About the project
Recent years have seen a range of efforts to act upon institutions and consumers to transform the broader economy. Many of these efforts are ethical endeavours that appeal to 'the common good' or invoke moral notions to facilitate societies, futures, and worlds of particular kinds. At the same time, these efforts echo and extend from economic discourses regarding 'the public good' or 'the public interest', which point to a broader articulation between ethics and the economy.
This project explores how ethical forms shape finance to create new iterations of the economy, and how financial forms entail ethical concerns. Its case of study is the Norwegian Government Pension Fund Global - better known as the oil-fund - which currently is the world's largest sovereign wealth fund.
Objectives
The project combines ethnographic fieldwork with document analysis and archival research in order to investigate the limits that different actors impose on the oil-fund to shape its financial flows. The project consists of four components. The first sub-project explores the limits that the agreement of the United Nations Framework Convention on Climate Change ('the Paris agreement') impose on the oil-fund. The second sub-project researches the limits imposed by the fund's Council on Ethics. The third project investigates the role of ethical frameworks for the work of Norges Bank on monetary policy, and the fourth project analyses the role of the Council on Ethics in the global Responsible Investment Industry.

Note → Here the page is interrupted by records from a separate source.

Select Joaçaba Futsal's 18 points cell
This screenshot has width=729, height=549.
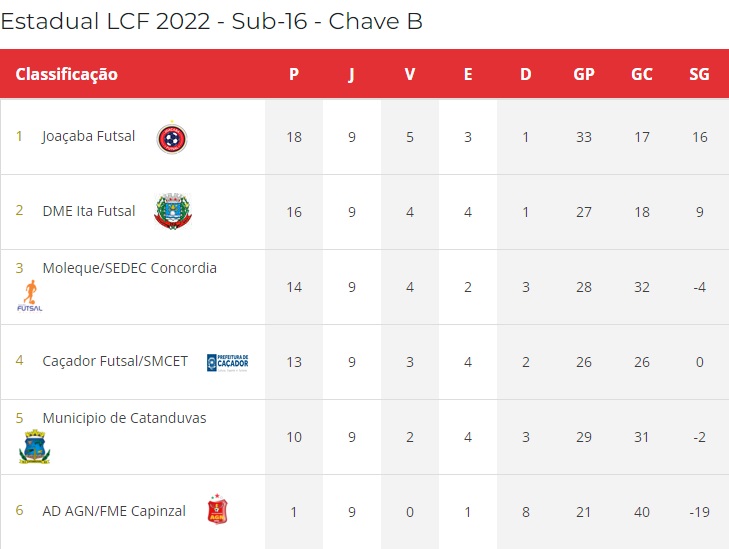click(294, 137)
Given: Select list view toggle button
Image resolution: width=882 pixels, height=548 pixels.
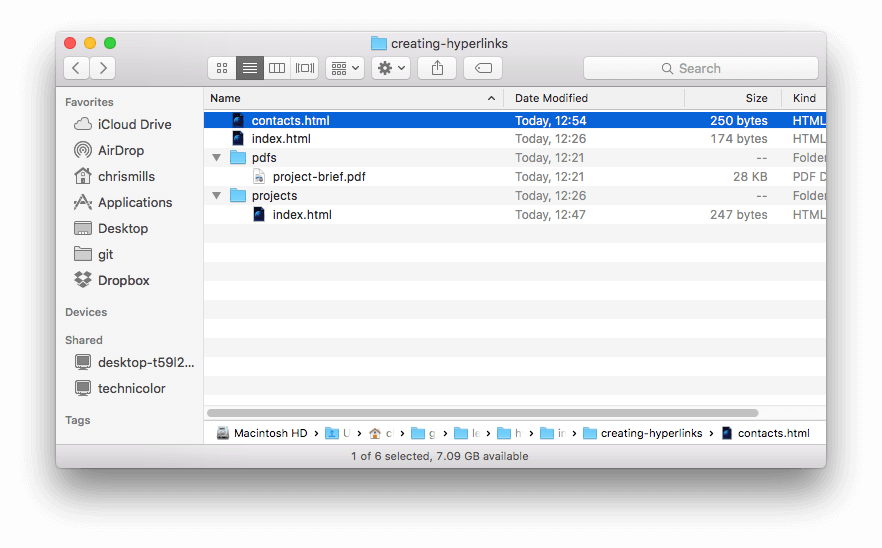Looking at the screenshot, I should point(250,68).
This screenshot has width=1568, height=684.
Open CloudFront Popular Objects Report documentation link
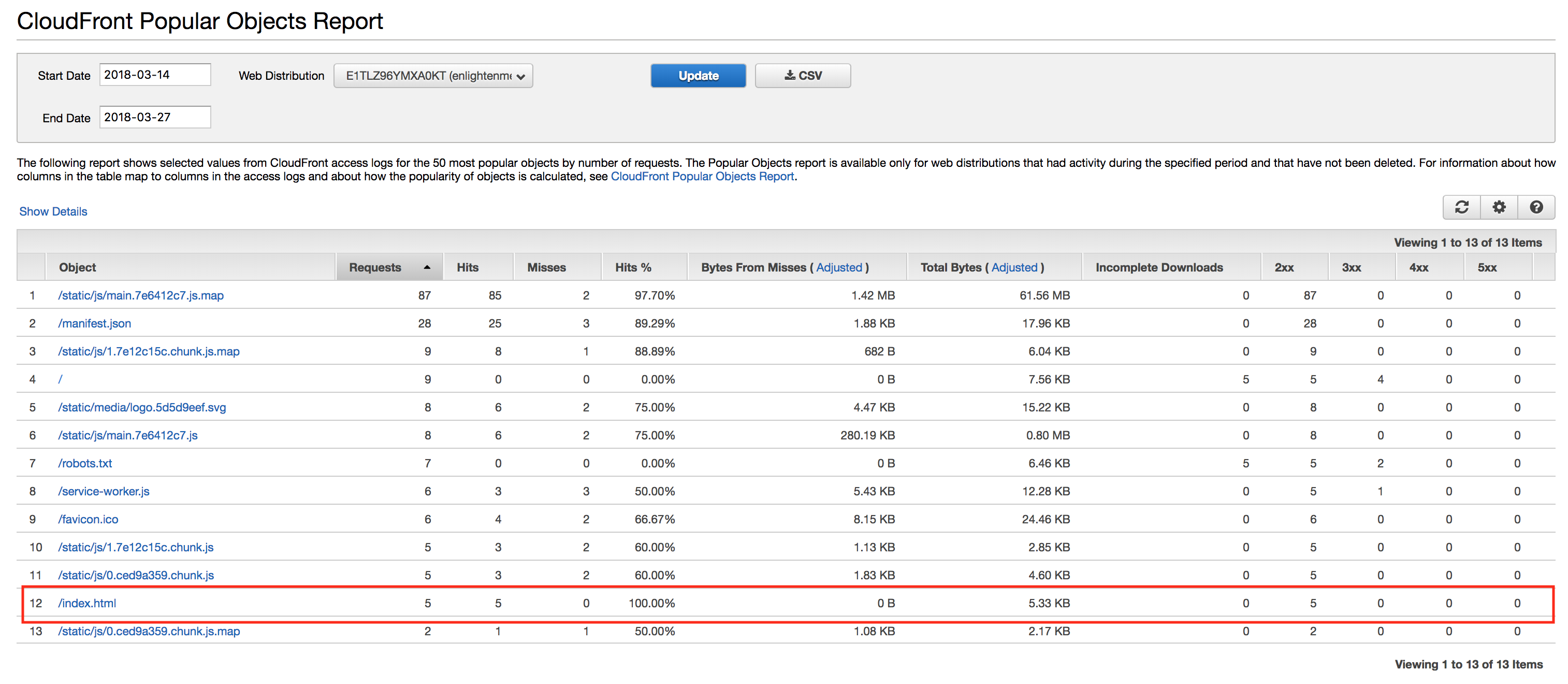pyautogui.click(x=702, y=177)
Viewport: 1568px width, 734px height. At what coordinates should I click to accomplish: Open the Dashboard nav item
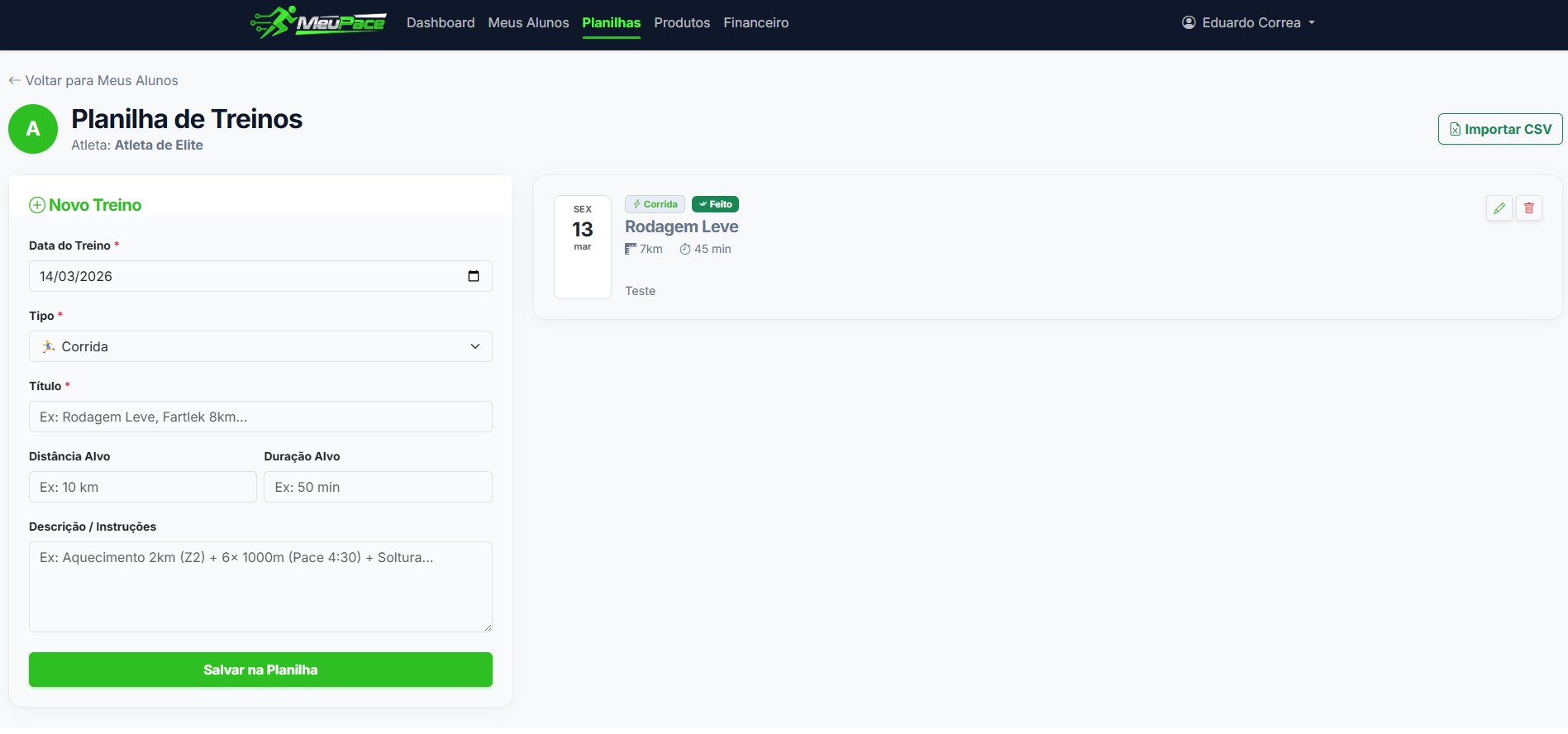point(441,22)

The primary objective is to provide empirical insights into how finance and the economy are constituted through processes where ethical forms play constitutive roles. A secondary objective is to provide an analytical and methodological framework that can handle, study, and reconceptualize the relationship between ethics and the economy. In addition, the project aims to facilitate, foster, and participate in a public debate regarding the political challenges and ethical opportunities pertaining to the existence and practices of the fund.
Outcomes
The project will provide empirical and methodological insights into the diversity of agents and relations that different efforts to delimit the fund involve, and the ways in which they constitute finance and the economy in specific ways. It also aims to contribute to broader debates regarding the legitimacy of profitmaking and the ways in which this can recast the market as an ethical landscape.
Sub-projects
- The Government Pension Fund Global and the Paris Agreement
- The Council of Ethics and the Government Pension Fund Global
- Ethics and the Public Interest
- The Global Role of the Council of Ethics
Financing
The project is financed by the SAMKUL-programme of the Research Council of Norway.
Cooperation
The project involves researchers based at the Museum of Cultural History, State University of New York Binghamton, and Stockholm University, who cooperate with researchers based at the University of Oslo, the University College of Oslo and Akershus, and the University of Toronto.